ピオニーは仰向けになっていた身体をヒメの方へ向けて近くにあった手の上に自分の手を重ねた。
重ねた手をすくいあげて手のひらや指先を弄ぶピオニーに、恋心の感情は未だ薄れないヒメは更に戸惑いを隠せなかったがピオニーにされるがままを許した。

「お前ももうそろそろ家庭に入ったらどうなんだ?元々は行儀見習いで城へ入ったのであろう。
俺の給仕の世話ばかりで年頃の娘の手ではなくなってしまっているぞ」
「…私は…ピオニー様がお幸せになられた後であれば考えます」
「ばあやのようなことを言うんじゃない」

ばあやとは王宮のメイド長で、ピオニーが婚儀を取りなすまでは死んでも死に切れないと豪語している人だ。
未だに手を弄びながら飽きれた様にピオニーは目線は上げた。
目線がかち合えば、ピオニーはヒメが自らに向ける優しい眼差しに少し驚いてしまった。

「…俺は下手したらずっと独身かもしれんぞ」
「まぁ、それは困りましたね。それでも私は、」

すくりとピオニーの手を擦り抜けて立ち上がったヒメをピオニーは目で追えばニコリと笑って口を開いた。

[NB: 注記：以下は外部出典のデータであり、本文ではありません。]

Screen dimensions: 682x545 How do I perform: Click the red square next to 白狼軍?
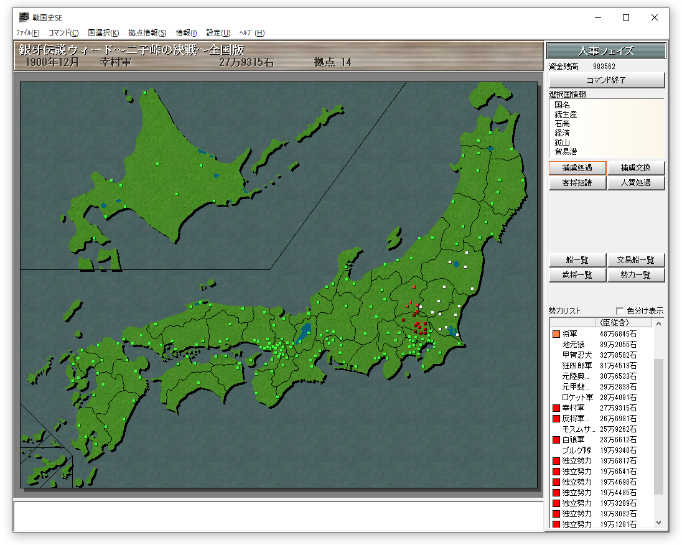[556, 440]
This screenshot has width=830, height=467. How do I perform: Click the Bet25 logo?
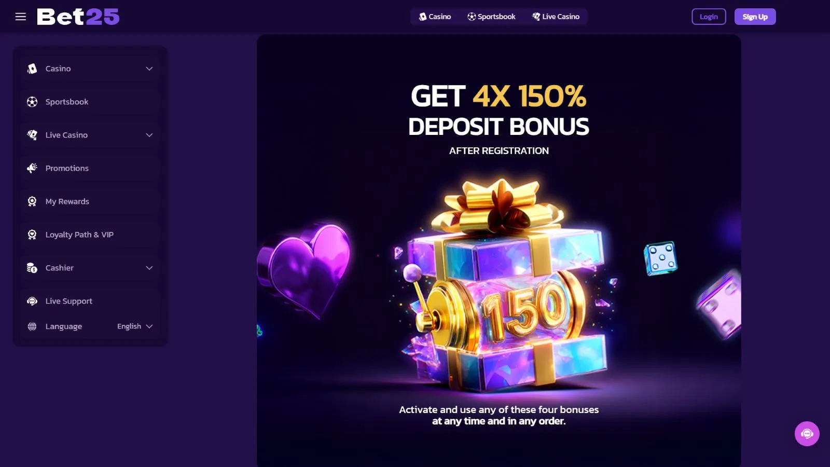click(x=78, y=17)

「それでも私はずっとピオニー様にお仕えし続けますよ」

そろそろお部屋のお掃除に行って参ります。と一言付け加えて丁寧に礼をしてヒメはピオニーの前から立ち去った。
ピオニーは先ほどまで触っていた手の感触を思い出すかの様に自らの手を見つめてポソリと独り言を零した。

「…お前はいつまでも預言ではなく俺に縛られていたいと言うのか…」

ヒメは預言通りであれば本来、一昨年奉公からあがり婚儀をする事になっていた。と一度聞いた事があった。
ネフリーを失い、もぬけの殻になってしまった自分を放っておくまいと自分の事は二の次で預言になど耳を貸さなかった変わり者。とも呼ばれていた。
ここ数年の間にピオニーは実はヒメから齎される無常の愛に気がついていたしそれに甘んじている自分もいた。
預言を嫌う自分を受け入れ、自らに与えられる預言に耳を貸さず自分の傍にいる事が一番だと豪語する彼女が嫌いには無論なれず、むしろ好きなくらいだった。
それでも一線を越えるべきか否かはいつもネフリーが頭をチラついてその先の言葉まで出せずにいたのはピオニーだった。

気軽に、「俺の嫁になるか?」と言ってしまえば簡単なのだろうか。
それとも言った所で彼女はそれを素直に受け入れてくれるのだろうか。
ピオニーはわからなかった。
考えるのをやめてしまおうと思考に蓋をしてもう一度空に向かって寝転がり目を閉じた。